**Source data:**
──────

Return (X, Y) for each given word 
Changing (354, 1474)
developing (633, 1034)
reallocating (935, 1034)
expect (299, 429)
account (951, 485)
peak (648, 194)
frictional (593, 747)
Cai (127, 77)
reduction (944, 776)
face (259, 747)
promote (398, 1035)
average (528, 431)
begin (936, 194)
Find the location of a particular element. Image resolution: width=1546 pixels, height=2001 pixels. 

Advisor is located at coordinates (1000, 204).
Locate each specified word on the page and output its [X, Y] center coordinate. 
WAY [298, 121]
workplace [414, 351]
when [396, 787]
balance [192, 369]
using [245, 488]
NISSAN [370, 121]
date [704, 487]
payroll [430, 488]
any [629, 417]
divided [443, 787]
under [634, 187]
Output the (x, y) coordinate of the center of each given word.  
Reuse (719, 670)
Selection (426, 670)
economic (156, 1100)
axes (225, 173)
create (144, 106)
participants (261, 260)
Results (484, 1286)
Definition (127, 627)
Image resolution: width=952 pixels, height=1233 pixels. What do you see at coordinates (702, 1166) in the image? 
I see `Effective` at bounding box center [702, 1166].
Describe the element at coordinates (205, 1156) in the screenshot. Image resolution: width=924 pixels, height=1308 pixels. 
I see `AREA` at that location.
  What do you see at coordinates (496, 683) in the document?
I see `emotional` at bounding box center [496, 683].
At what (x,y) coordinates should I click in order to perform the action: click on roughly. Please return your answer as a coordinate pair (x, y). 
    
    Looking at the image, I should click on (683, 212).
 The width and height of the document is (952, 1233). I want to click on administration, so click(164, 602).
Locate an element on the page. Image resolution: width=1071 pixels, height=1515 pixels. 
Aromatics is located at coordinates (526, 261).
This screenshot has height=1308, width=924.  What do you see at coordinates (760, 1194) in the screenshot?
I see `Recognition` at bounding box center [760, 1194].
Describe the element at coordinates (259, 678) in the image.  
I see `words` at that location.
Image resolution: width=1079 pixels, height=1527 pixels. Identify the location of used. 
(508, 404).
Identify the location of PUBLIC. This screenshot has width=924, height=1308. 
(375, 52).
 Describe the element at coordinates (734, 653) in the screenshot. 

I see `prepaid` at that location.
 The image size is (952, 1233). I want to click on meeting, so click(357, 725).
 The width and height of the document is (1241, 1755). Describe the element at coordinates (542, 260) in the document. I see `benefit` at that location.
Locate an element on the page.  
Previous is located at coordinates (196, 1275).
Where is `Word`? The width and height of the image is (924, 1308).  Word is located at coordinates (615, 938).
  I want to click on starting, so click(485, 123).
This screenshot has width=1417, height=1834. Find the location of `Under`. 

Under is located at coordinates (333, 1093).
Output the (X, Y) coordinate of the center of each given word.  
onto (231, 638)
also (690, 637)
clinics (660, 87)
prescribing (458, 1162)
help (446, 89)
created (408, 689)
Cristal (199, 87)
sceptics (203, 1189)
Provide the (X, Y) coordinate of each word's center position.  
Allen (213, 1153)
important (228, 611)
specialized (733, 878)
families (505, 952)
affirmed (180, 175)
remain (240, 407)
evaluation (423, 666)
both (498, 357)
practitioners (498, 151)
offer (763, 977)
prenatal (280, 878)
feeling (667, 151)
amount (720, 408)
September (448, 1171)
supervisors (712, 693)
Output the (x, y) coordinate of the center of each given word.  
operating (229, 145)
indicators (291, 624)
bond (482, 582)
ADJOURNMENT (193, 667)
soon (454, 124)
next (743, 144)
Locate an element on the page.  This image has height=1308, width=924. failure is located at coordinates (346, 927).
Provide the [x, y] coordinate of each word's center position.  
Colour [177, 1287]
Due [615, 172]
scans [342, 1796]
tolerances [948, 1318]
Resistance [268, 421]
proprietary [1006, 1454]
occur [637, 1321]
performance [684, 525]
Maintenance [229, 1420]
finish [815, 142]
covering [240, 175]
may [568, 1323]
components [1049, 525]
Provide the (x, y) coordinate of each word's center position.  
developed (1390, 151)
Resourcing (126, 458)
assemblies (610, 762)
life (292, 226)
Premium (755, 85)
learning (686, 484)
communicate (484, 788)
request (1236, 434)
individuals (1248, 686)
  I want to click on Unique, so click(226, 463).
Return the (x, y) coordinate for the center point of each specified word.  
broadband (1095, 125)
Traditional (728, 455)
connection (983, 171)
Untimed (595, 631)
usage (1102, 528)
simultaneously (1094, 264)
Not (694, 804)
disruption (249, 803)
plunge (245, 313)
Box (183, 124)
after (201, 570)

──────

**What to do:**
Please copy the listing above verbatim, from the line containing "sceptics (203, 1189)" through the end of the listing.

**Task answer:**
sceptics (203, 1189)
Provide the (X, Y) coordinate of each word's center position.  
Allen (213, 1153)
important (228, 611)
specialized (733, 878)
families (505, 952)
affirmed (180, 175)
remain (240, 407)
evaluation (423, 666)
both (498, 357)
practitioners (498, 151)
offer (763, 977)
prenatal (280, 878)
feeling (667, 151)
amount (720, 408)
September (448, 1171)
supervisors (712, 693)
Output the (x, y) coordinate of the center of each given word.  
operating (229, 145)
indicators (291, 624)
bond (482, 582)
ADJOURNMENT (193, 667)
soon (454, 124)
next (743, 144)
Locate an element on the page.  This image has height=1308, width=924. failure is located at coordinates (346, 927).
Provide the [x, y] coordinate of each word's center position.  
Colour [177, 1287]
Due [615, 172]
scans [342, 1796]
tolerances [948, 1318]
Resistance [268, 421]
proprietary [1006, 1454]
occur [637, 1321]
performance [684, 525]
Maintenance [229, 1420]
finish [815, 142]
covering [240, 175]
may [568, 1323]
components [1049, 525]
Provide the (x, y) coordinate of each word's center position.  
developed (1390, 151)
Resourcing (126, 458)
assemblies (610, 762)
life (292, 226)
Premium (755, 85)
learning (686, 484)
communicate (484, 788)
request (1236, 434)
individuals (1248, 686)
  I want to click on Unique, so click(226, 463).
Return the (x, y) coordinate for the center point of each specified word.  
broadband (1095, 125)
Traditional (728, 455)
connection (983, 171)
Untimed (595, 631)
usage (1102, 528)
simultaneously (1094, 264)
Not (694, 804)
disruption (249, 803)
plunge (245, 313)
Box (183, 124)
after (201, 570)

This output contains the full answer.